**YOUR OBJECTIVE**
Copy the following items word for word.

**INPUT RECORDS**
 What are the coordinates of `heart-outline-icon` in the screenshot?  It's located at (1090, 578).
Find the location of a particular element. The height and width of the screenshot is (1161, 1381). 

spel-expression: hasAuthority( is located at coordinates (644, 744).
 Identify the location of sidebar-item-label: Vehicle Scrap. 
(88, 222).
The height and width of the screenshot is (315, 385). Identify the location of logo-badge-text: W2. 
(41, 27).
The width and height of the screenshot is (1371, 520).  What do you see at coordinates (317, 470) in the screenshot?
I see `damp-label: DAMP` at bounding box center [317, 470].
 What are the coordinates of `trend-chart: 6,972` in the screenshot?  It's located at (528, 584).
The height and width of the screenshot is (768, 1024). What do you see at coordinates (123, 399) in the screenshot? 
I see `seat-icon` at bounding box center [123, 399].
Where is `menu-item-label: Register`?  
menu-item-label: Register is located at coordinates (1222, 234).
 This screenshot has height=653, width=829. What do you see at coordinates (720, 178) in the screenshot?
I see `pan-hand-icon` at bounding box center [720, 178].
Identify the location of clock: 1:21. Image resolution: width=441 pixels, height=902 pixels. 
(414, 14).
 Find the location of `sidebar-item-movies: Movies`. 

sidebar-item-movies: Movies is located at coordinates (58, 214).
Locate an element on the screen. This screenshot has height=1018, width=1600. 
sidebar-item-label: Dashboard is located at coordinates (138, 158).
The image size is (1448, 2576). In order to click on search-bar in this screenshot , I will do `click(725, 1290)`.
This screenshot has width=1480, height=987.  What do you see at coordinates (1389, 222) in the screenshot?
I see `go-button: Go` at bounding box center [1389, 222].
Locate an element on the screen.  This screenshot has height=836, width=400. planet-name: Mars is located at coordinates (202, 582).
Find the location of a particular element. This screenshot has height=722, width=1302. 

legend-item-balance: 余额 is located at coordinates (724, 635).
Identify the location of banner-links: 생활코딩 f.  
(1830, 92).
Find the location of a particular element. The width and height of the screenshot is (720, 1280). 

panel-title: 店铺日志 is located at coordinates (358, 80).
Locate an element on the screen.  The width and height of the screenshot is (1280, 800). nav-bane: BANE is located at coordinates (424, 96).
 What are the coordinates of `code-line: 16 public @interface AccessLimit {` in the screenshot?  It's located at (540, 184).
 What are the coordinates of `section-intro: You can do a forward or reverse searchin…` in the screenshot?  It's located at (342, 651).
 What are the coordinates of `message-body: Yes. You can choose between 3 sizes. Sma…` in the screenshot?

**RESULT BELOW**
 What are the coordinates of `heart-outline-icon` in the screenshot?  It's located at (1090, 578).
Find the location of a particular element. The height and width of the screenshot is (1161, 1381). 

spel-expression: hasAuthority( is located at coordinates (644, 744).
 Identify the location of sidebar-item-label: Vehicle Scrap. 
(88, 222).
The height and width of the screenshot is (315, 385). Identify the location of logo-badge-text: W2. 
(41, 27).
The width and height of the screenshot is (1371, 520).  What do you see at coordinates (317, 470) in the screenshot?
I see `damp-label: DAMP` at bounding box center [317, 470].
 What are the coordinates of `trend-chart: 6,972` in the screenshot?  It's located at (528, 584).
The height and width of the screenshot is (768, 1024). What do you see at coordinates (123, 399) in the screenshot? 
I see `seat-icon` at bounding box center [123, 399].
Where is `menu-item-label: Register`?  
menu-item-label: Register is located at coordinates (1222, 234).
 This screenshot has height=653, width=829. What do you see at coordinates (720, 178) in the screenshot?
I see `pan-hand-icon` at bounding box center [720, 178].
Identify the location of clock: 1:21. Image resolution: width=441 pixels, height=902 pixels. 
(414, 14).
 Find the location of `sidebar-item-movies: Movies`. 

sidebar-item-movies: Movies is located at coordinates (58, 214).
Locate an element on the screen. This screenshot has height=1018, width=1600. 
sidebar-item-label: Dashboard is located at coordinates (138, 158).
The image size is (1448, 2576). In order to click on search-bar in this screenshot , I will do `click(725, 1290)`.
This screenshot has width=1480, height=987.  What do you see at coordinates (1389, 222) in the screenshot?
I see `go-button: Go` at bounding box center [1389, 222].
Locate an element on the screen.  This screenshot has height=836, width=400. planet-name: Mars is located at coordinates (202, 582).
Find the location of a particular element. This screenshot has height=722, width=1302. 

legend-item-balance: 余额 is located at coordinates (724, 635).
Identify the location of banner-links: 생활코딩 f.  
(1830, 92).
Find the location of a particular element. The width and height of the screenshot is (720, 1280). 

panel-title: 店铺日志 is located at coordinates (358, 80).
Locate an element on the screen.  The width and height of the screenshot is (1280, 800). nav-bane: BANE is located at coordinates (424, 96).
 What are the coordinates of `code-line: 16 public @interface AccessLimit {` in the screenshot?  It's located at (540, 184).
 What are the coordinates of `section-intro: You can do a forward or reverse searchin…` in the screenshot?  It's located at (342, 651).
 What are the coordinates of `message-body: Yes. You can choose between 3 sizes. Sma…` in the screenshot?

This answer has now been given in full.